RECORD EXTRACTS START

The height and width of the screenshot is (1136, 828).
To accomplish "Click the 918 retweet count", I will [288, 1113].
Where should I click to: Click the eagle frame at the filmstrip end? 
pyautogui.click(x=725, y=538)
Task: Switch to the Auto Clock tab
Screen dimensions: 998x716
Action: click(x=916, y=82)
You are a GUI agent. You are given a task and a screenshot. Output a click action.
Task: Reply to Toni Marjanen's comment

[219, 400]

RECORD EXTRACTS END
RECORD EXTRACTS START

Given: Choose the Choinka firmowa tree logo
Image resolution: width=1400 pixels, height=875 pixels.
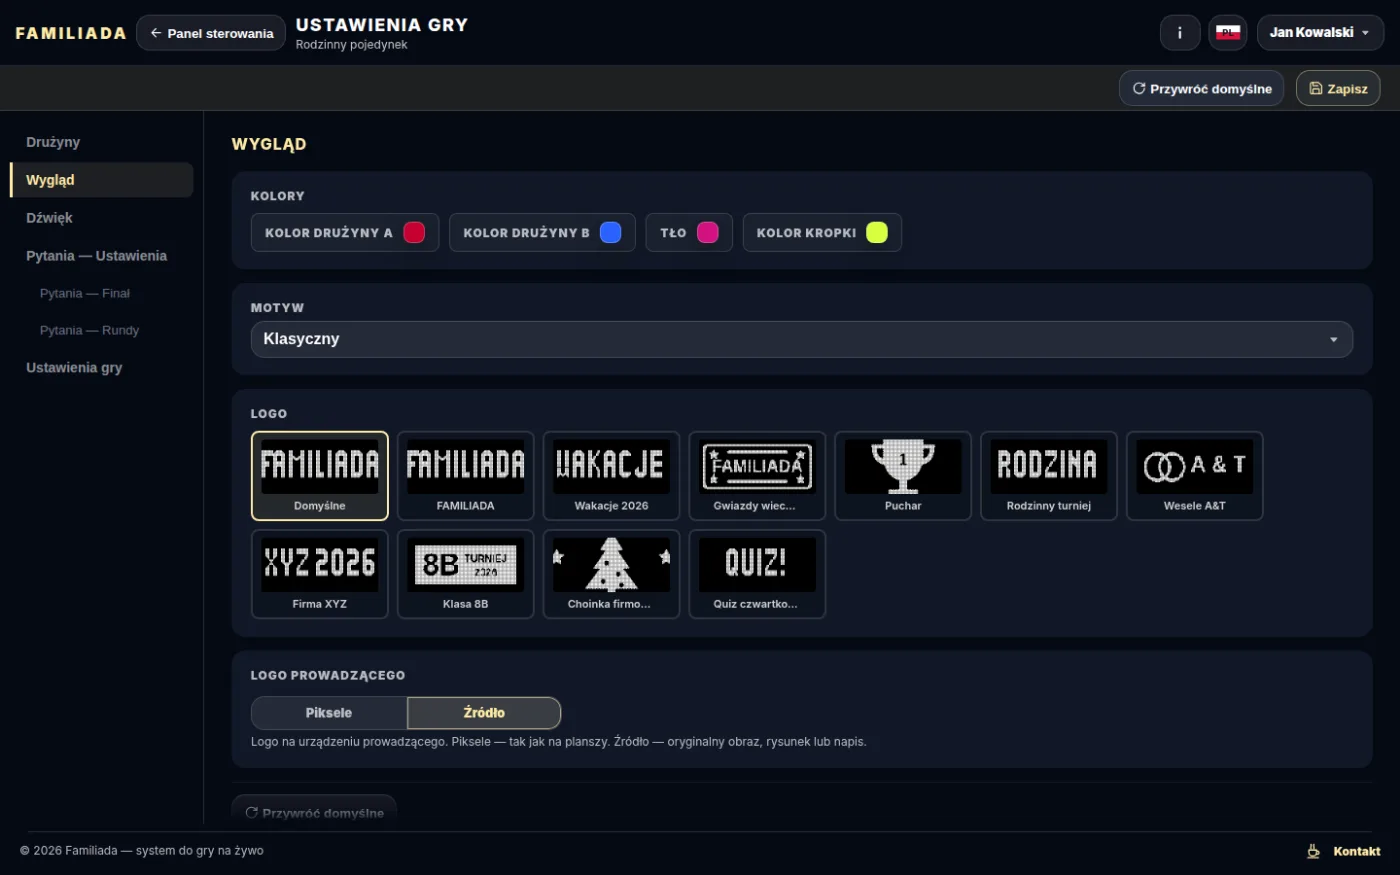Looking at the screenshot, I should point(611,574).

RECORD EXTRACTS END

WHAT THE EXERCISE ASKS:
From the material above, copy exactly the lines between the line holding "The height and" and the line holding "Task: Switch to the Auto Clock tab", inclusive, and only those.

TASK OUTPUT:
The height and width of the screenshot is (1136, 828).
To accomplish "Click the 918 retweet count", I will [288, 1113].
Where should I click to: Click the eagle frame at the filmstrip end? 
pyautogui.click(x=725, y=538)
Task: Switch to the Auto Clock tab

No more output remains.